** MATERIAL SUPPLIED follows **

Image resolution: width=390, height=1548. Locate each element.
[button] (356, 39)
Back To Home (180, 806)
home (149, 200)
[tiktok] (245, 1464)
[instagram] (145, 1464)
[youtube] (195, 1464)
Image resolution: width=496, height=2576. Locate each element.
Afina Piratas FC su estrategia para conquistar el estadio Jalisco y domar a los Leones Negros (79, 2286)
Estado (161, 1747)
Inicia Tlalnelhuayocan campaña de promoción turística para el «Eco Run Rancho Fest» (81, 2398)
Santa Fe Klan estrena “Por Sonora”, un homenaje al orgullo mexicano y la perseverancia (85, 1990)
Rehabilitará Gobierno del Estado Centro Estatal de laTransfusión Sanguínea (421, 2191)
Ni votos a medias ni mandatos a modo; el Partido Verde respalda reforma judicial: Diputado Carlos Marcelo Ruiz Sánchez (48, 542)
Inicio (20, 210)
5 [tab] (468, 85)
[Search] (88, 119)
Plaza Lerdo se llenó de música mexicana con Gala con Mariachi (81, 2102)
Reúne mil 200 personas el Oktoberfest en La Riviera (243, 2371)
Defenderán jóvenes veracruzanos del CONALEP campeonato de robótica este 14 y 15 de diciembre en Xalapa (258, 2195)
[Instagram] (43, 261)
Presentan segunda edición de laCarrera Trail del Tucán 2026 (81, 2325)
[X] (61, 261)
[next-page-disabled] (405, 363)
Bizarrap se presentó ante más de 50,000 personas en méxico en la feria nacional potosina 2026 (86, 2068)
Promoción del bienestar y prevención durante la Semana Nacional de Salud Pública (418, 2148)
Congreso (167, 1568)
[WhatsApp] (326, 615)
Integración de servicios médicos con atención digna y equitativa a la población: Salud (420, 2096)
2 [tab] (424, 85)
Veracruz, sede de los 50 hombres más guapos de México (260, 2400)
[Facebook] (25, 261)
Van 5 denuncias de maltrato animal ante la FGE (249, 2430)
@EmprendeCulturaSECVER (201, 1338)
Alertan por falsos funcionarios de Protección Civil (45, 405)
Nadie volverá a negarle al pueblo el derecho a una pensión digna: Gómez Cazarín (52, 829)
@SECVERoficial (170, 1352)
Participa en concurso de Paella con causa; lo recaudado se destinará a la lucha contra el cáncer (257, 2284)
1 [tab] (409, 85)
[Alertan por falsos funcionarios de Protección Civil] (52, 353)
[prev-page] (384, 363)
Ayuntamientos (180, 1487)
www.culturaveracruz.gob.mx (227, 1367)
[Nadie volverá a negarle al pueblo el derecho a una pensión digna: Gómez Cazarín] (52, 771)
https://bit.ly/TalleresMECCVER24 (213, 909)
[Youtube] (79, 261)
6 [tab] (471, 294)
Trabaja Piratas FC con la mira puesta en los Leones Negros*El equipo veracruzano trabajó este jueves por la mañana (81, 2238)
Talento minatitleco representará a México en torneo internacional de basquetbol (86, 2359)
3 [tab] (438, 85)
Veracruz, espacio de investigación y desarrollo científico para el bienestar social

** End of MATERIAL SUPPLIED **

## THE TASK:
Nothing in the data above may be skipped; repeat it all exactly.

## TASK SOLUTION:
Image resolution: width=390, height=1548. Locate each element.
[button] (356, 39)
Back To Home (180, 806)
home (149, 200)
[tiktok] (245, 1464)
[instagram] (145, 1464)
[youtube] (195, 1464)
Image resolution: width=496, height=2576. Locate each element.
Afina Piratas FC su estrategia para conquistar el estadio Jalisco y domar a los Leones Negros (79, 2286)
Estado (161, 1747)
Inicia Tlalnelhuayocan campaña de promoción turística para el «Eco Run Rancho Fest» (81, 2398)
Santa Fe Klan estrena “Por Sonora”, un homenaje al orgullo mexicano y la perseverancia (85, 1990)
Rehabilitará Gobierno del Estado Centro Estatal de laTransfusión Sanguínea (421, 2191)
Ni votos a medias ni mandatos a modo; el Partido Verde respalda reforma judicial: Diputado Carlos Marcelo Ruiz Sánchez (48, 542)
Inicio (20, 210)
5 [tab] (468, 85)
[Search] (88, 119)
Plaza Lerdo se llenó de música mexicana con Gala con Mariachi (81, 2102)
Reúne mil 200 personas el Oktoberfest en La Riviera (243, 2371)
Defenderán jóvenes veracruzanos del CONALEP campeonato de robótica este 14 y 15 de diciembre en Xalapa (258, 2195)
[Instagram] (43, 261)
Presentan segunda edición de laCarrera Trail del Tucán 2026 (81, 2325)
[X] (61, 261)
[next-page-disabled] (405, 363)
Bizarrap se presentó ante más de 50,000 personas en méxico en la feria nacional potosina 2026 (86, 2068)
Promoción del bienestar y prevención durante la Semana Nacional de Salud Pública (418, 2148)
Congreso (167, 1568)
[WhatsApp] (326, 615)
Integración de servicios médicos con atención digna y equitativa a la población: Salud (420, 2096)
2 [tab] (424, 85)
Veracruz, sede de los 50 hombres más guapos de México (260, 2400)
[Facebook] (25, 261)
Van 5 denuncias de maltrato animal ante la FGE (249, 2430)
@EmprendeCulturaSECVER (201, 1338)
Alertan por falsos funcionarios de Protección Civil (45, 405)
Nadie volverá a negarle al pueblo el derecho a una pensión digna: Gómez Cazarín (52, 829)
@SECVERoficial (170, 1352)
Participa en concurso de Paella con causa; lo recaudado se destinará a la lucha contra el cáncer (257, 2284)
1 [tab] (409, 85)
[Alertan por falsos funcionarios de Protección Civil] (52, 353)
[prev-page] (384, 363)
Ayuntamientos (180, 1487)
www.culturaveracruz.gob.mx (227, 1367)
[Nadie volverá a negarle al pueblo el derecho a una pensión digna: Gómez Cazarín] (52, 771)
https://bit.ly/TalleresMECCVER24 (213, 909)
[Youtube] (79, 261)
6 [tab] (471, 294)
Trabaja Piratas FC con la mira puesta en los Leones Negros*El equipo veracruzano trabajó este jueves por la mañana (81, 2238)
Talento minatitleco representará a México en torneo internacional de basquetbol (86, 2359)
3 [tab] (438, 85)
Veracruz, espacio de investigación y desarrollo científico para el bienestar social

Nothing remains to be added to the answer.